**INSTRUCTIONS TO FOLLOW**
The word "field" may appear in some lines of the data; copy every such line.

[Records from a data collection]

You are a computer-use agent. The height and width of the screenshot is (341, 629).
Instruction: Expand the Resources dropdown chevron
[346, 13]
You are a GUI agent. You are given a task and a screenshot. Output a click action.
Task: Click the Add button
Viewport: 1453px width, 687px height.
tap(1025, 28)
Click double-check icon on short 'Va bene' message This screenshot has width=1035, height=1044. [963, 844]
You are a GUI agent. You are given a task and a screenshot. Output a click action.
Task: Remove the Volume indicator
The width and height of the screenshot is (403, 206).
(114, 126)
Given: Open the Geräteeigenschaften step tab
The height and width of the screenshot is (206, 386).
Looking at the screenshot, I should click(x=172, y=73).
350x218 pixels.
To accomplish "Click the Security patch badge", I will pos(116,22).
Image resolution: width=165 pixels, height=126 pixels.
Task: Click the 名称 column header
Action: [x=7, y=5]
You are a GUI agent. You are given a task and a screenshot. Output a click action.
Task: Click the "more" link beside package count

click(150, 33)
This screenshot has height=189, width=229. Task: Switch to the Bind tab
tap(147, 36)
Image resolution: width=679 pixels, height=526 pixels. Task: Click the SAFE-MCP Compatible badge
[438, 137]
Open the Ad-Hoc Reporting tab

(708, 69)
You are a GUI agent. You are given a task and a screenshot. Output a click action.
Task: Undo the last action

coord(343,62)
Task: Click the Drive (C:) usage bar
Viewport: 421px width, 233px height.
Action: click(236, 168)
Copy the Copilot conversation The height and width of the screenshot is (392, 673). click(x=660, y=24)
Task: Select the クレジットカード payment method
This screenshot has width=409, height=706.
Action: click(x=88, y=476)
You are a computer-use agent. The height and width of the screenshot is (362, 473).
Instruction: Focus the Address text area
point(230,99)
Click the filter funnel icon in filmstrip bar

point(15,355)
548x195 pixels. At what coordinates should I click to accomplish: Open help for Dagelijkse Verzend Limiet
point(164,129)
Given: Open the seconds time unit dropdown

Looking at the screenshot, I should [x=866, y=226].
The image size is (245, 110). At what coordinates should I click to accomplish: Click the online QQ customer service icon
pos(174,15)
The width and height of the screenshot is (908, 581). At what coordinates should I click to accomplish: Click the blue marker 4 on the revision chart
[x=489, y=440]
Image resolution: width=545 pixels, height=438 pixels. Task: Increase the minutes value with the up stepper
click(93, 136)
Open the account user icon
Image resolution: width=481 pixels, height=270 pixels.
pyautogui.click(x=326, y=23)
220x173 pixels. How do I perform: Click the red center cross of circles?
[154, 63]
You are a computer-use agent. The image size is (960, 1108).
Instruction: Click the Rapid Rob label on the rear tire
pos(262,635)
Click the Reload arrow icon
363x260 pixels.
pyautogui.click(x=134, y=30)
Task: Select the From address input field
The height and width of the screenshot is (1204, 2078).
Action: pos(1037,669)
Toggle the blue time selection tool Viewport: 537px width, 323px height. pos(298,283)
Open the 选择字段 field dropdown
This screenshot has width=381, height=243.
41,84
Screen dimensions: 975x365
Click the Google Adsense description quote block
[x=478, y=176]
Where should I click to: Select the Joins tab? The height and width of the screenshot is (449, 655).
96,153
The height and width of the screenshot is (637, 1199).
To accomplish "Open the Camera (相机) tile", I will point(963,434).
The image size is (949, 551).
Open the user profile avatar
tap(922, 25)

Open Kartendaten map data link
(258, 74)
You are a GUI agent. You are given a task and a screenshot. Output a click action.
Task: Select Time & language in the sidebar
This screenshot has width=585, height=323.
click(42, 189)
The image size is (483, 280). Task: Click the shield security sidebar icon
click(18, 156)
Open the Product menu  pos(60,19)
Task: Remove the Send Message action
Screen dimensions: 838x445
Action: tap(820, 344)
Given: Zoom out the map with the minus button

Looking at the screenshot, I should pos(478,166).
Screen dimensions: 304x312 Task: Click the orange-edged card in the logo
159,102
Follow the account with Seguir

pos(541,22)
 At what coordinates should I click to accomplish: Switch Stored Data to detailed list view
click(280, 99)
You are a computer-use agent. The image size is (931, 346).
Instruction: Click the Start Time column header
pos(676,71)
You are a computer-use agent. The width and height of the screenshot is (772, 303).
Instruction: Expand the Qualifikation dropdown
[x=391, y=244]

**EXERCISE OUTPUT**
Task: Select the From address input field
Open the 选择字段 field dropdown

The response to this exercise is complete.